Tests of a New Solar Flare Model Against D and E Region Ionosphere Data

We present results from a suite of models designed to simulate solar flare effects on the D and E region of the ionosphere. This suite includes models of the solar spectrum, the ionosphere and of HF radiowave propagation. A central component of this system is the development of photoelectron ionization enhancement factors with higher energy resolution in the soft X-ray spectral region that can be used to supplement existing ionization schemes currently implemented in upper atmospheric general circulation models.

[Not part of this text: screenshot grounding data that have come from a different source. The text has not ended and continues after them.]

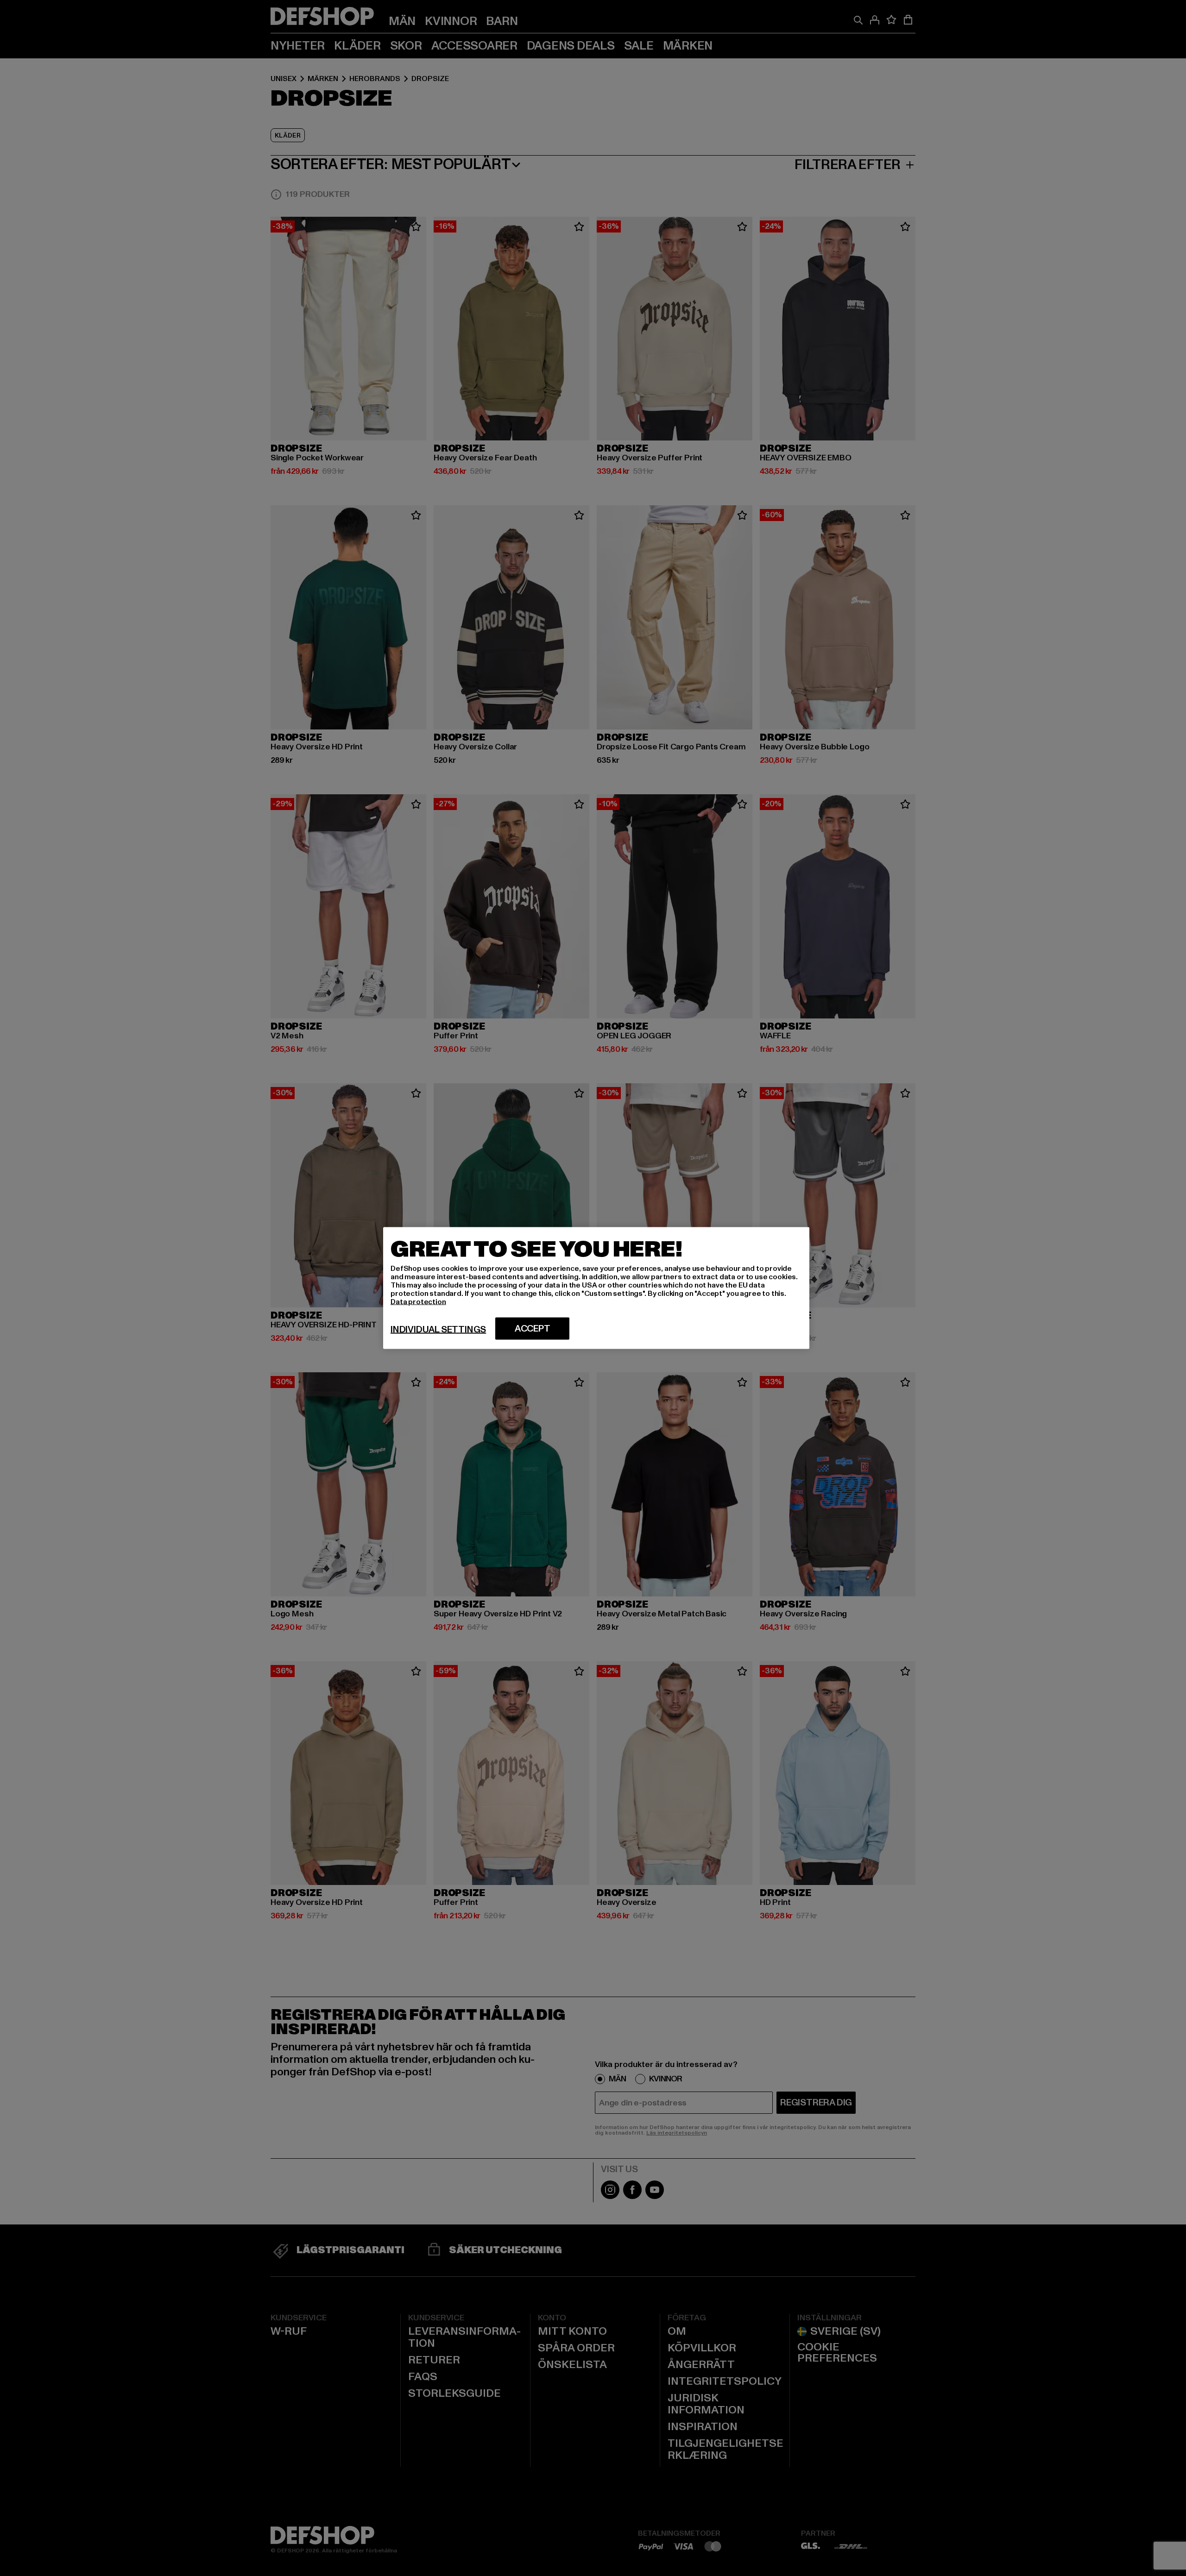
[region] (596, 1288)
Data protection (418, 1302)
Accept (532, 1328)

We tested this photoelectron model in the NCAR Thermosphere-Ionosphere-Mesosphere- Electrodynamics General Circulation Model (TIME-GCM) and in a photochemical model of the D region. In both cases, we compared predicted flare response using two different input solar flare spectra. One is the Flare Irradiance Spectral Model (FISM) and the other is a physics based model called NRLFLARE. Our predictions for the E region were compared with incoherent scatter radar data and suggest that enhanced flux in the 1-2 nm spectral region, as indicated by NRLFLARE, is important for reproducing the observations. For the D region, we combined our theoretical results for the X1.3 flare of 7 September 2017 with ray tracing calculations that suggest 20-40 db of 6.4 MHz absorption. This agrees with previously published observations and model estimates, all of which suggest greater HF absorption than the operational D region absorption prediction model (swpc.noaa.gov/products/d-region-absorption-predictions-d-rap). Finally, our theoretical comparison with previously published empirical models derived from very low frequency data was less clear due, in part, to large differences between the different empirical models.